A total of 43 patients with a known history of PCL who underwent leukapheresis before CAR T-cell therapy, including 24 (56%) and 19 (44%) patients designated to receive ide-cel and cilta-cel, respectively, were identified. Active PCL at the time of CAR T-cell therapy was not required. Patients with a history of pPCL at the time of diagnosis were classified as having relapsed pPCL, whereas patients with PCL documented at any other time were classified as having sPCL. A total of 9 patients (21%) underwent leukapheresis but did not receive a CAR T-cell infusion.

Our analysis focused on the 34 patients who underwent CAR T-cell infusion with 19 (56%) of those receiving ide-cel and 15 (44%) receiving cilta-cel. Overall, 9 patients (27%) did not have available PCL subtype information, 14 patients (41%) had documented relapsed pPCL, and 11 patients (32%) had sPCL. In the ide-cel cohort, 7 patients (37%) were classified as relapsed pPCL, whereas 10 patients (53%) had documented sPCL. Similarly, in the cilta-cel cohort, 7 patients (47%) had documented relapsed pPCL, and 1 patient (7%) had documented sPCL.

Overall, the mean age was 59 years (range, 30-76), 22 patients (65%) were male, 5 patients (15%) had Revised International Staging System stage III disease, and 26 (76%) had any high-risk cytogenetic abnormality. The most common high-risk fluorescence in situ hybridization cytogenetic abnormalities were gain or amplification (amp) of chromosome 1q, which was evident in 16 (47%) patients, and del17p, seen in 12 (35%) patients. Nine patients (26%) had double-hit disease, whereas 1 patient (3%) had triple-hit PCL. The median number of previous lines of therapy was 5 (interquartile range, 4-6; range, 3-11). Patients with relapsed pPCL had a median of 4.5 (range, 4-7) previous lines of therapy, whereas those with sPCL had a median of 6 (range, 3-10) previous lines of therapy. The baseline characteristics for all patients included in the study can be found in Table 1.

The overall response rate (ORR) at day 30 in patients with evaluable disease was 90% and was similar between those treated with ide-cel and those treated with cilta-cel at 84% vs 100%, respectively. In total, 59% of patients achieved a very good partial response (VGPR) or better, including 51% and 73% of patients treated with ide-cel and cilta-cel, respectively (Figure 1A). The ORR at day 90 was 86% with an ORR of 80% among patients who received ide-cel and 92% among those who received cilta-cel; 70% of patients achieved a VGPR or better (Figure 1B).

Three patients in the entire cohort had previous BCMA-directed treatment before proceeding with SOC CAR T-cell therapy; 1 patient was treated with SOC ide-cel and 2 patients were treated SOC cilta-cel.

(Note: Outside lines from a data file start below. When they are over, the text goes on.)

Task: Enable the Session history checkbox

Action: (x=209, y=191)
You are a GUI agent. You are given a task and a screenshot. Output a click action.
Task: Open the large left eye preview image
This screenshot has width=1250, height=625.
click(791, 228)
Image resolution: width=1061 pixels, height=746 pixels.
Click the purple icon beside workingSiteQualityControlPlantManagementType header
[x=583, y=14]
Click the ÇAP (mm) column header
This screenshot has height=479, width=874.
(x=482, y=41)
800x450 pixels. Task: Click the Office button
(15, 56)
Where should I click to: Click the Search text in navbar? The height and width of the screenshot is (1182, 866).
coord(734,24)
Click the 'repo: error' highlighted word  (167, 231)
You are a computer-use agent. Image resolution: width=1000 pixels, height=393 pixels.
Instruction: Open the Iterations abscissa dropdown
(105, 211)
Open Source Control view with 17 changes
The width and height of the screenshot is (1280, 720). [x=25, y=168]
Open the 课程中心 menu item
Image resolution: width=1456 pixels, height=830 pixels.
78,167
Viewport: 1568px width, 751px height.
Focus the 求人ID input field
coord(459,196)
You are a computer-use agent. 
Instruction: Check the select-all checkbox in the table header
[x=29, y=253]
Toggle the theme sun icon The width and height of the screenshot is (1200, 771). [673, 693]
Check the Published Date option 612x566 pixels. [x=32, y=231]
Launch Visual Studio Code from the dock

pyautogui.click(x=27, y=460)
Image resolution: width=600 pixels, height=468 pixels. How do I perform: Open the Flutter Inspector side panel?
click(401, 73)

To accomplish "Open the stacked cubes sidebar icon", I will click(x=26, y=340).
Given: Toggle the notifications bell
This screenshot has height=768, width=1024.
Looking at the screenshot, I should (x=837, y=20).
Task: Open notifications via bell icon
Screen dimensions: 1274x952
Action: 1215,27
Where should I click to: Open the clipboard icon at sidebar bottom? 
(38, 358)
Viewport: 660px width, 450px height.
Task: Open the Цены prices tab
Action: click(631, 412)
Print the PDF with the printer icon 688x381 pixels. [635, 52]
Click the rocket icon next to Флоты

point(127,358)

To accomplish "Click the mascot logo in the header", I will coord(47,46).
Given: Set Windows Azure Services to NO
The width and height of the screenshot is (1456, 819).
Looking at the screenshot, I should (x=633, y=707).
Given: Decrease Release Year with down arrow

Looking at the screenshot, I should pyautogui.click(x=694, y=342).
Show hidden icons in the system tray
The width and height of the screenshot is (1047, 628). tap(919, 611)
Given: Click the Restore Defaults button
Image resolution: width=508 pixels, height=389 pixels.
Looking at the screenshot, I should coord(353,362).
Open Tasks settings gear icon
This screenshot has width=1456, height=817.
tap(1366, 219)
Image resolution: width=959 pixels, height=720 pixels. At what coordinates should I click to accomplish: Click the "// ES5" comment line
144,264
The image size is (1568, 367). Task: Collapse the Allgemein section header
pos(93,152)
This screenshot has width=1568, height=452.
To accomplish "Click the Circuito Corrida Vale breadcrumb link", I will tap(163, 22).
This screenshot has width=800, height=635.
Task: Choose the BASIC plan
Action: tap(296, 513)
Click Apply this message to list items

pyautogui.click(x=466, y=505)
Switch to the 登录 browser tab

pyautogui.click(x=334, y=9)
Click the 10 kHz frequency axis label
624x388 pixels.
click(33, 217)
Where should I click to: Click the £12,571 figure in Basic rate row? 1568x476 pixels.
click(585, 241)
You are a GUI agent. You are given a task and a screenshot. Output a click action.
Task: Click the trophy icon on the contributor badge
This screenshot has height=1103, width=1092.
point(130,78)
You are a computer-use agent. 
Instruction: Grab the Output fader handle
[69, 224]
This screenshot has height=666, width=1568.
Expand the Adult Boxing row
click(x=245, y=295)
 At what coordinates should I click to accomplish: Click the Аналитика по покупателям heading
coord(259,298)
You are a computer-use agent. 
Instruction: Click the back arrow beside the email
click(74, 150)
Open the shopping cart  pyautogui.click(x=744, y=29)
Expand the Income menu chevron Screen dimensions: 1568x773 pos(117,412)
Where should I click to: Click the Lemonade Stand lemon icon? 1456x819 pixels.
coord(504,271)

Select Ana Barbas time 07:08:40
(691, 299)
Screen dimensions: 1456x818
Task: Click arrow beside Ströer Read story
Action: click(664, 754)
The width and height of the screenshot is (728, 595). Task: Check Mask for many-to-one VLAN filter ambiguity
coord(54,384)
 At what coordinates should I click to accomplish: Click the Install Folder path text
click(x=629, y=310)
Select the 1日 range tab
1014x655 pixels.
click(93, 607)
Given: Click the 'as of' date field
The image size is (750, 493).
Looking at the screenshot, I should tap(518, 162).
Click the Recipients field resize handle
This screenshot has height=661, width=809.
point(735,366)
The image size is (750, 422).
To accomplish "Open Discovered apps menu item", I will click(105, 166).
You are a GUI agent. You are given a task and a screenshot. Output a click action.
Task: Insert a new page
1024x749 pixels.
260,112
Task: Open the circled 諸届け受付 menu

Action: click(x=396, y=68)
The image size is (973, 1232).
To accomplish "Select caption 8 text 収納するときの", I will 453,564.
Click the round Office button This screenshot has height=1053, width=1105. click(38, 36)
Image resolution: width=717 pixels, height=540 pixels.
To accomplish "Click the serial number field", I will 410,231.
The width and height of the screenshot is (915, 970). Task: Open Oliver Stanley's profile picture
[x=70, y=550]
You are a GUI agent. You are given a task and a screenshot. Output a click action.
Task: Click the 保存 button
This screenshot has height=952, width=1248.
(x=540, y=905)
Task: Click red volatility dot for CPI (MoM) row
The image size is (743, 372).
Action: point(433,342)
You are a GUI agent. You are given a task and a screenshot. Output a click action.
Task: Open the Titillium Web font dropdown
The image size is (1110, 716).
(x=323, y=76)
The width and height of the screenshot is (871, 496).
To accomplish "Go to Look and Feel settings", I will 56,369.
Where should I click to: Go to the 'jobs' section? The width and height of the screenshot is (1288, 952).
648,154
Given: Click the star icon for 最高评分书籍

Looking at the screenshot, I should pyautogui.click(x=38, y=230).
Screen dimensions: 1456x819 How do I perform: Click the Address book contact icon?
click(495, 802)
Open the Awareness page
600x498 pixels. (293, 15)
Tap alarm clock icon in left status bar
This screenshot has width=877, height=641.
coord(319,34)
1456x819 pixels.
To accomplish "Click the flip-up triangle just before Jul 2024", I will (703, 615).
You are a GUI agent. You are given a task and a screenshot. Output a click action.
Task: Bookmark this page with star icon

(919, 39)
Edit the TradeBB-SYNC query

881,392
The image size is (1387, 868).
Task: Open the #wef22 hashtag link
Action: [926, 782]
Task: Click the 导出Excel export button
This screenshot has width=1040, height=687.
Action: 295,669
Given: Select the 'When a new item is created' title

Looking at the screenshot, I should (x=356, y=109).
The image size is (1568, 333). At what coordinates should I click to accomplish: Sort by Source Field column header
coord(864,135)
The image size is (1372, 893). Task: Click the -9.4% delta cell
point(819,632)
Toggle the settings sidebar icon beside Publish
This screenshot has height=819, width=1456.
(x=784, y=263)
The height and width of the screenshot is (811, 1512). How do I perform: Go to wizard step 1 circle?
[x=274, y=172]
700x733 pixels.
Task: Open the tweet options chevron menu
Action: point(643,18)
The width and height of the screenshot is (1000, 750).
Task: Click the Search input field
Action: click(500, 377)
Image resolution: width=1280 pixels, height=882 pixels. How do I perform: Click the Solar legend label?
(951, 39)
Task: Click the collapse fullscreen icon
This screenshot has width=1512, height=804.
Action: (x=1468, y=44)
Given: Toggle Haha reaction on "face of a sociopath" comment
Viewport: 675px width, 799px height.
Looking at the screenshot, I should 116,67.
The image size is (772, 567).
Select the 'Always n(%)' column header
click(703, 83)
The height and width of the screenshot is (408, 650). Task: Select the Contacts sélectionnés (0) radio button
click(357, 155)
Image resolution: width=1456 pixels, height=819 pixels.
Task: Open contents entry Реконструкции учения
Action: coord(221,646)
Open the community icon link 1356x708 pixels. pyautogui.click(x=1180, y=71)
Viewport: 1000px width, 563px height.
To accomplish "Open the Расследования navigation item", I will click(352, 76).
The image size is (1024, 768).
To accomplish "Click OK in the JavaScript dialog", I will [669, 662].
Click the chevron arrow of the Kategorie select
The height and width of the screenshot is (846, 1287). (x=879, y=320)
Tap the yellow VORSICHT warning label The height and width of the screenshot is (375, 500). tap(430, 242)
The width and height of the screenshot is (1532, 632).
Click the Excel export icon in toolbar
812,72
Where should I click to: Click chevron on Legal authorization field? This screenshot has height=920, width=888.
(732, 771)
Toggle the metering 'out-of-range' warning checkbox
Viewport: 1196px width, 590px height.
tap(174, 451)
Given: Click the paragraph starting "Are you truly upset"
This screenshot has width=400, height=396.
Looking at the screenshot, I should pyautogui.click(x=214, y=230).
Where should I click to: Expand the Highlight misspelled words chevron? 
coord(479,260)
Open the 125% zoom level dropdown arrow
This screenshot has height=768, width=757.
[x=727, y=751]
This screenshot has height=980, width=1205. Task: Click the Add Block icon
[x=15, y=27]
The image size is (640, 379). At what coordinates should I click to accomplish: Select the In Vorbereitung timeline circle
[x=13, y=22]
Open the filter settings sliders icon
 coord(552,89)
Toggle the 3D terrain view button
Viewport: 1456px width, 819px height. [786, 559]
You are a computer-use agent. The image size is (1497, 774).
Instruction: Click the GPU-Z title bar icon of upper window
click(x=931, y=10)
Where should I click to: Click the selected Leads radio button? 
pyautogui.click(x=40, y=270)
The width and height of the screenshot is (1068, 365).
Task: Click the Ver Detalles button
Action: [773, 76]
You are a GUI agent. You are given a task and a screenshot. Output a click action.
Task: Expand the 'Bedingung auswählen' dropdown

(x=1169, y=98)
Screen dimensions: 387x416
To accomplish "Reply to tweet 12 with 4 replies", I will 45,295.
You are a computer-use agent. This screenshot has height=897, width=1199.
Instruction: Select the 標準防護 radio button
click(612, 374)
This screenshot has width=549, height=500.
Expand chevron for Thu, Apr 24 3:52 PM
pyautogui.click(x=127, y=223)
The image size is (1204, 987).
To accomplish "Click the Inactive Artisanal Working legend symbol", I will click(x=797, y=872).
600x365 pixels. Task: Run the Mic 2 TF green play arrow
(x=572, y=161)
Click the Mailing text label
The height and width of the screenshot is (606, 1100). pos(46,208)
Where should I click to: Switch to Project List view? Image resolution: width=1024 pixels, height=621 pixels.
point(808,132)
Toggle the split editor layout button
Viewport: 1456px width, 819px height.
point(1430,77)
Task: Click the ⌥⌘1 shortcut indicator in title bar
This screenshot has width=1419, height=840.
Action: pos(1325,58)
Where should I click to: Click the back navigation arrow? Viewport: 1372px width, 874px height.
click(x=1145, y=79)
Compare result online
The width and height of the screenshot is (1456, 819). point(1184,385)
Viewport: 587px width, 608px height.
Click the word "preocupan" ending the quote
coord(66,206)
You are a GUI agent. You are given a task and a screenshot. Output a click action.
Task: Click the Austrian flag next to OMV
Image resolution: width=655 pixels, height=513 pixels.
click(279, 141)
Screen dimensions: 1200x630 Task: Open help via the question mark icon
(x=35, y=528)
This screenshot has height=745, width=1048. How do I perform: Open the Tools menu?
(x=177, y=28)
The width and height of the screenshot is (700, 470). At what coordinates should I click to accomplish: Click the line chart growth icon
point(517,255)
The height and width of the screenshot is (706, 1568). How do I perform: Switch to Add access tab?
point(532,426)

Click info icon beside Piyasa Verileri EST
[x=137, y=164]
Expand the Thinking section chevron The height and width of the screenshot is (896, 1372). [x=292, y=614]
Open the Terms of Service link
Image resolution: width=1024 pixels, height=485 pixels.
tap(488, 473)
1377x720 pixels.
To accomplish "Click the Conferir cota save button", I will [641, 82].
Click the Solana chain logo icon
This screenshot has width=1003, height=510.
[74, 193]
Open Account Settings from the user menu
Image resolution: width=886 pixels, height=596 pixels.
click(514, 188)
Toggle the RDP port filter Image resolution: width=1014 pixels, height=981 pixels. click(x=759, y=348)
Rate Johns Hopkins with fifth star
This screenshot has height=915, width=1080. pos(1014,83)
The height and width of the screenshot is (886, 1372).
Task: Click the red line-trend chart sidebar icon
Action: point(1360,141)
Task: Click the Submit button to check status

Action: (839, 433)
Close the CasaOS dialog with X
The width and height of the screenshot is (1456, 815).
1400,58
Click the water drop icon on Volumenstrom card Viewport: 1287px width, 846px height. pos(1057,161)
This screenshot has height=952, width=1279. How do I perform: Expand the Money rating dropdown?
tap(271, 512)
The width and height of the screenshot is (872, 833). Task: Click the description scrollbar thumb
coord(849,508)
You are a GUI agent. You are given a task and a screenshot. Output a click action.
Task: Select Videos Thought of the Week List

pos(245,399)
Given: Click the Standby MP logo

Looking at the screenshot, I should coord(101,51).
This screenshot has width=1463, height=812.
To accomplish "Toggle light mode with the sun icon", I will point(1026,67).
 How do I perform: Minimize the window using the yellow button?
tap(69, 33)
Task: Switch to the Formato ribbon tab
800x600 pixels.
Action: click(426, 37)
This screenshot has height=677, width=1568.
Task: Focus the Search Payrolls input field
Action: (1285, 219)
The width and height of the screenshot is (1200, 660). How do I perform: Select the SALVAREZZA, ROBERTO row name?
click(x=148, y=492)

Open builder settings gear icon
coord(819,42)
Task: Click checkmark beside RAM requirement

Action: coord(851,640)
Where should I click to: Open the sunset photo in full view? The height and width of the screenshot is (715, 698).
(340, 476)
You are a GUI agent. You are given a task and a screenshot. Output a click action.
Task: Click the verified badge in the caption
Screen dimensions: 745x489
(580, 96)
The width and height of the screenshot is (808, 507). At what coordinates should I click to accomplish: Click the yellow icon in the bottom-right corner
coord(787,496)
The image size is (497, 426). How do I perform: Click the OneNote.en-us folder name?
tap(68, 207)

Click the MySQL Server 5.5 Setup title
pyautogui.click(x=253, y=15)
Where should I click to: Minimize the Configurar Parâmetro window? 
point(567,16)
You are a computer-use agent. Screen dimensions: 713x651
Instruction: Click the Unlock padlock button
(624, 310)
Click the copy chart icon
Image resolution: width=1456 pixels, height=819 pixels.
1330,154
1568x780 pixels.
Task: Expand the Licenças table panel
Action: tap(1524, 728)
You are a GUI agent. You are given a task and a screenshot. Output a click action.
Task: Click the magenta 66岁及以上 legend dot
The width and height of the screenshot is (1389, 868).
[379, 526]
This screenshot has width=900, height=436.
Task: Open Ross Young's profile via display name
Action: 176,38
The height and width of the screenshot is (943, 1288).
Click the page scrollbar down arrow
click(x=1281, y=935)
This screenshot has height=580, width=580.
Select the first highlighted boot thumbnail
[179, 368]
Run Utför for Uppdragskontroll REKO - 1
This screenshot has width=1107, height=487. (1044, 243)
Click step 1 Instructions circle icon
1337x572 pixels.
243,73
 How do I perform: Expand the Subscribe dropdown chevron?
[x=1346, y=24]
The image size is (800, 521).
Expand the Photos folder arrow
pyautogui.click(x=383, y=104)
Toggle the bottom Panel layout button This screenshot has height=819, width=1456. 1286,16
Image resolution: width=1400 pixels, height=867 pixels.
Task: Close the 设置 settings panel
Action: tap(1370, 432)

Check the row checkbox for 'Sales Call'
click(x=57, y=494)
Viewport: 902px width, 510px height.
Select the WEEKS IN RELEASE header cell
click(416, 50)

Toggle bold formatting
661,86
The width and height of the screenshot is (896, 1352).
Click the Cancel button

All 3 patients responded to SOC BCMA CAR T-cell therapy, including 1 patient who was treated with ide-cel and who achieved a VGPR and 2 patients who were treated with cilta-cel, including 1 complete response and 1 stringent complete response.

The median overall follow-up time from infusion was 11.9 months (range, 0.3-27); 8.6 months (range, 1.4-27) and 13.8 months (range, 0.3-13.8) for those treated with ide-cel and cilta-cel, respectively. The median time from diagnosis to CAR T-cell therapy was 42 months (range, 19-191) for patients treated with ide-cel and 33 months (range, 8-92) for patients treated with cilta-cel. Furthermore, the median time from diagnosis to CAR T-cell infusion in patients with relapsed pPCL was 36 months (range, 26-54) for ide-cel and 24 months (range, 8-92) for cilta-cel (Table 2). Patients with documented sPCL received ide-cel at a median of 53.5 months (range, 19-191) after the initial diagnosis. Only 1 patient with documented sPCL received cilta-cel 47 months after the initial diagnosis.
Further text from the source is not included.